▶ _Consigna_:
Responda a estas preguntas sobre el relato del almacén:
(a) ¿Qué era frecuente encontrar en el almacén?
(b) ¿Cuánto tiempo permaneció quien narra en aquel almacén?
(c) ¿Qué apellido figuraba en el bolsillo de la chaquetilla prestada?

▶ _Texto proporcionado_:
● ● ● ● ● ● ●
Finalmente, me encargaba también de vigilar. En cuanto se adentraba por los pasillos del almacén un grupo de clientes, a ojos de la hija del dueño, de perfil sospechoso –pongamos una familia de gitanos–, aullaba: «¡¡¡Síguelos y nos los pierdas de vista!!!». He de decir que jamás les vi robar nada, bien porque eran gentes honradas, bien porque apenas entraban se desperdigaban por cuantos pasillos y recovecos tenía el almacén, careciendo yo del don de la ubicuidad. Sí era frecuente encontrar cajas vacías, sin su juguete dentro, en lo que ahora interpreto como una forma de hurto que actualmente se conoce como «intercambio de archivos» y que se adelantó a internet en varias décadas. Aquellos pequeños robos eran obra, ahora estoy seguro desde la experiencia que me han dado los gurús, de los clientes que mejor vestidos iban.
A veces me escaqueaba no sé si vil o hábilmente, lo confieso. Me iba al fondo del almacén para fumar un cigarrillo. En las tres semanas en las que permanecí en aquel almacén, hice comunidad: otros clientes se animaban a fumar conmigo, ocultos junto a la pared del fondo, tras preguntar ellos si se podía y responder yo que «sí, mientras no nos vean». Como quiera que era un empleado eventual, carecía de mi propia chaquetilla que me identificara como parte del personal del almacén, así que llevaba una prestada, en cuyo bolsillo figuraba el apellido de su anterior propietario: un tal Salinas. «¡Eh, Salinas, ¿puedo fumar aquí contigo»? Fueron varias las veces en las que estuve a punto de aclarar que no era ese mi apellido real, pero la perspectiva de embarcarme en largas explicaciones me terminaron disuadieron en todos los casos.
● ● ● ● ● ● ●
▶ _Material de trabajo_:
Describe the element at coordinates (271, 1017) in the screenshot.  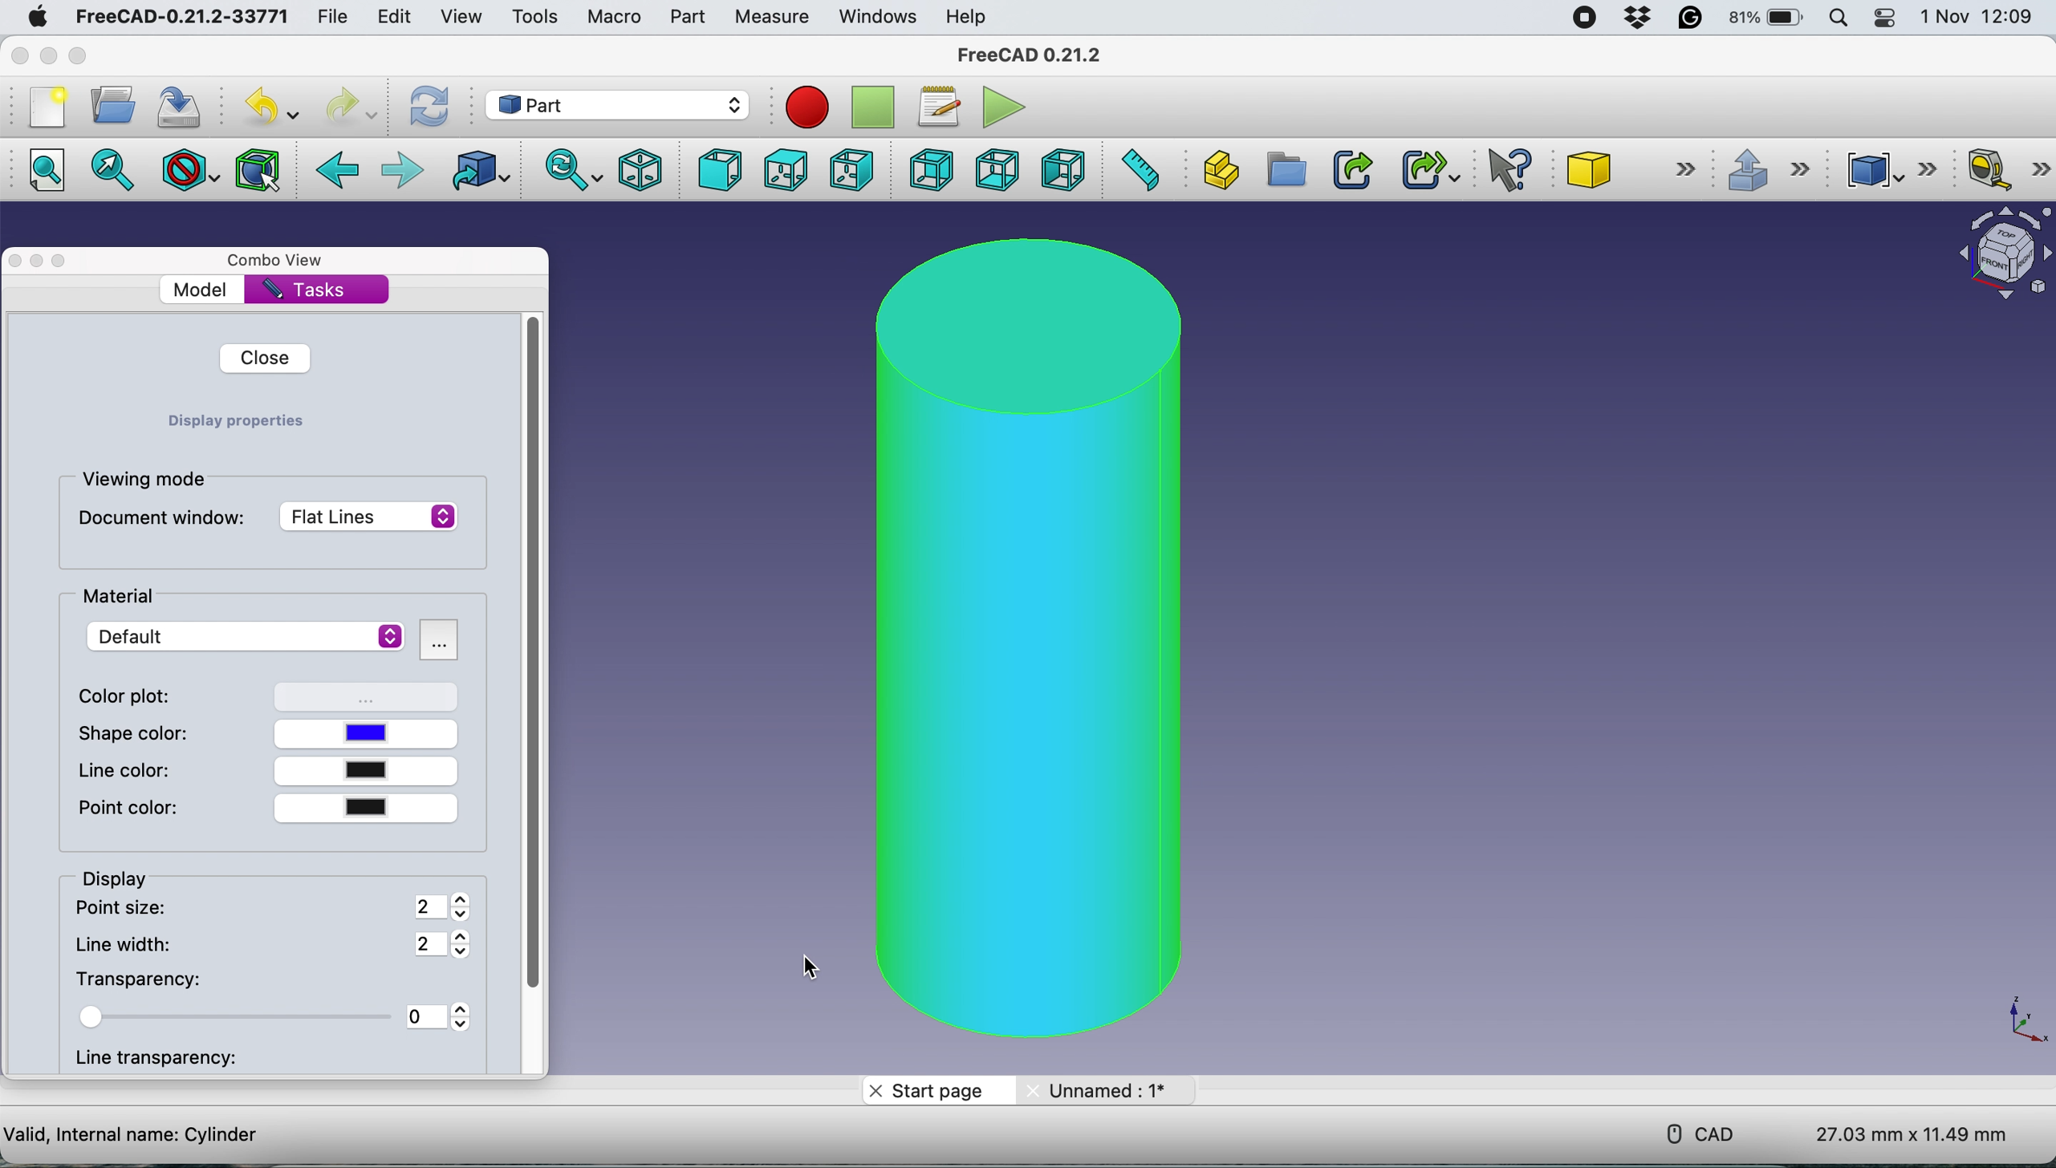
● ● ● ● ● ● ●
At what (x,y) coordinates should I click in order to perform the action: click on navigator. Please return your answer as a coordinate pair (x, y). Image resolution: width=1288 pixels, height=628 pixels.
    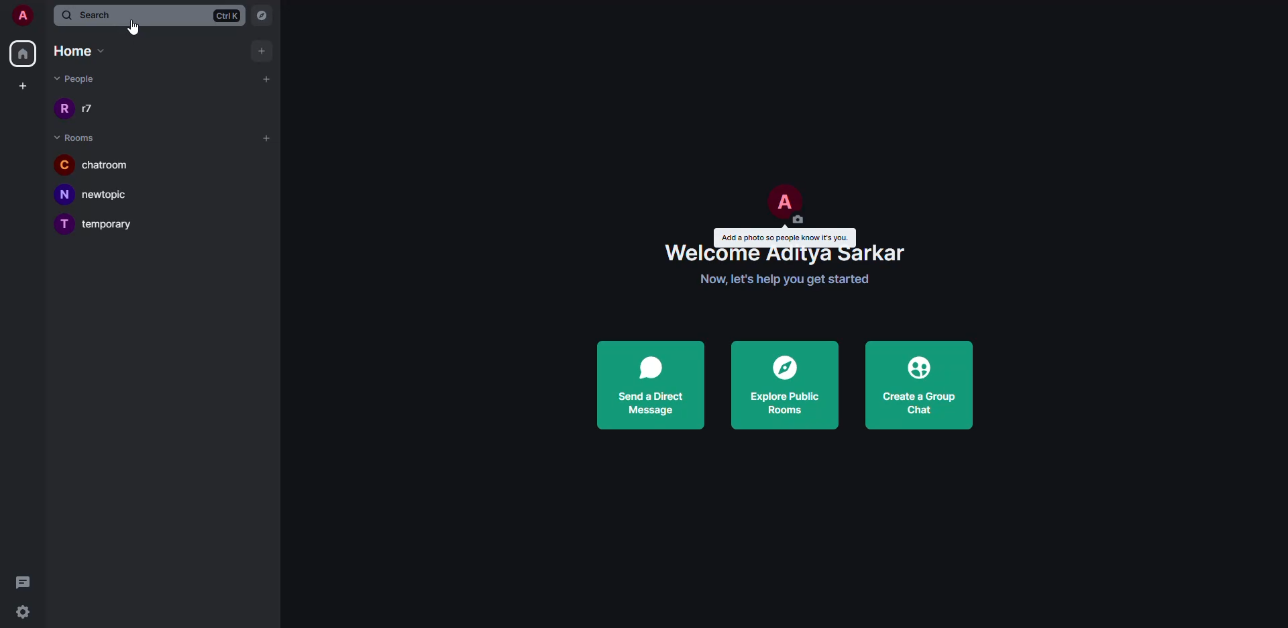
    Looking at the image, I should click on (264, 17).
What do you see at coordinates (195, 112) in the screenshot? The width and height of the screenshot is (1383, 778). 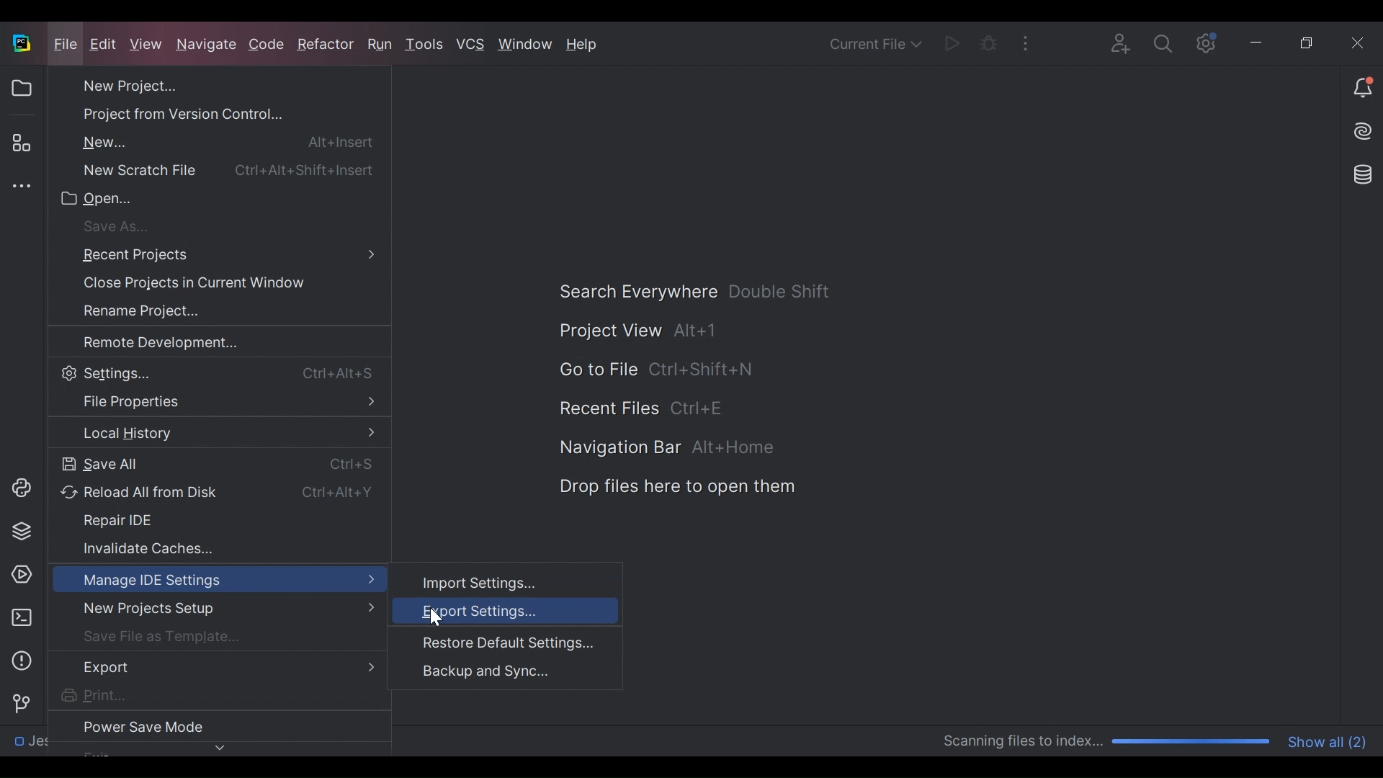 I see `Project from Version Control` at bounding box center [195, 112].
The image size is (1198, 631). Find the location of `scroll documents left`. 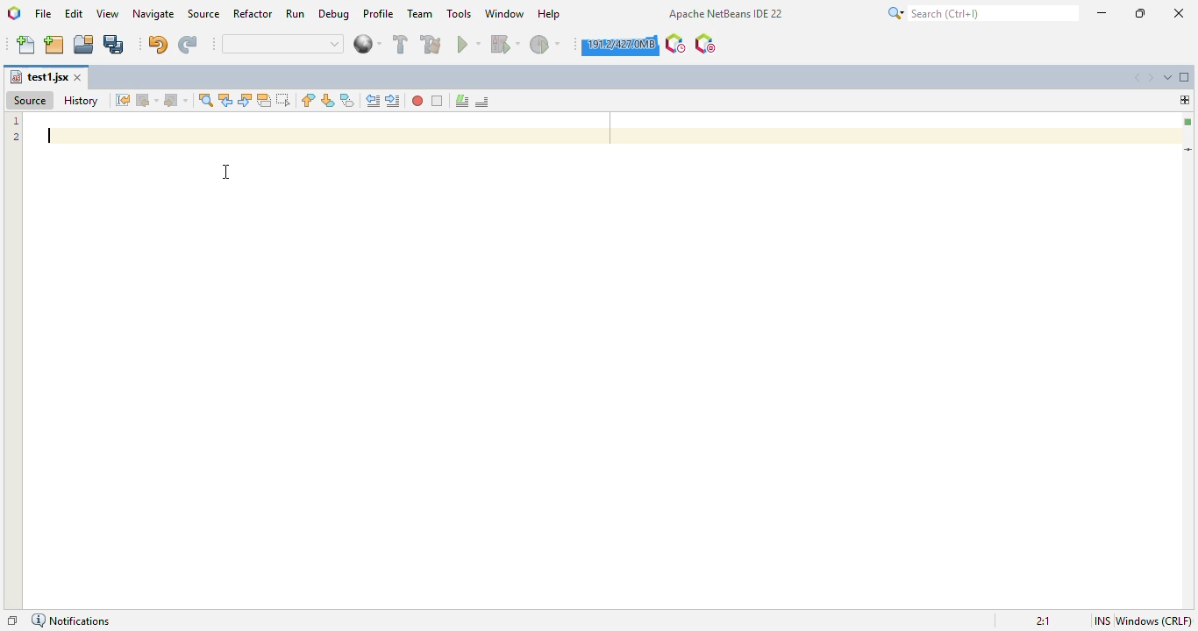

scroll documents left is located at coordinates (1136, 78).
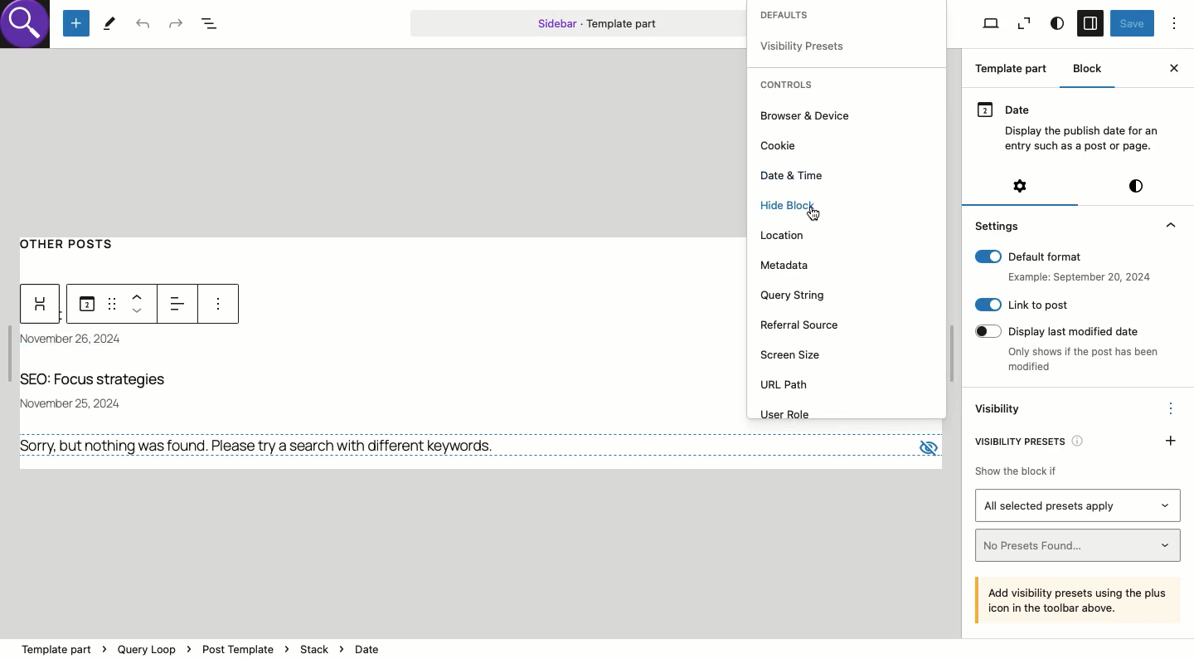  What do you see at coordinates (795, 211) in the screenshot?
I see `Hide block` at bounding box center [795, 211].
● ● ● ● ● ● ●
▶ _Respuesta al problema_:
(a) Cajas vacías, sin su juguete dentro.
(b) Tres semanas.
(c) Salinas.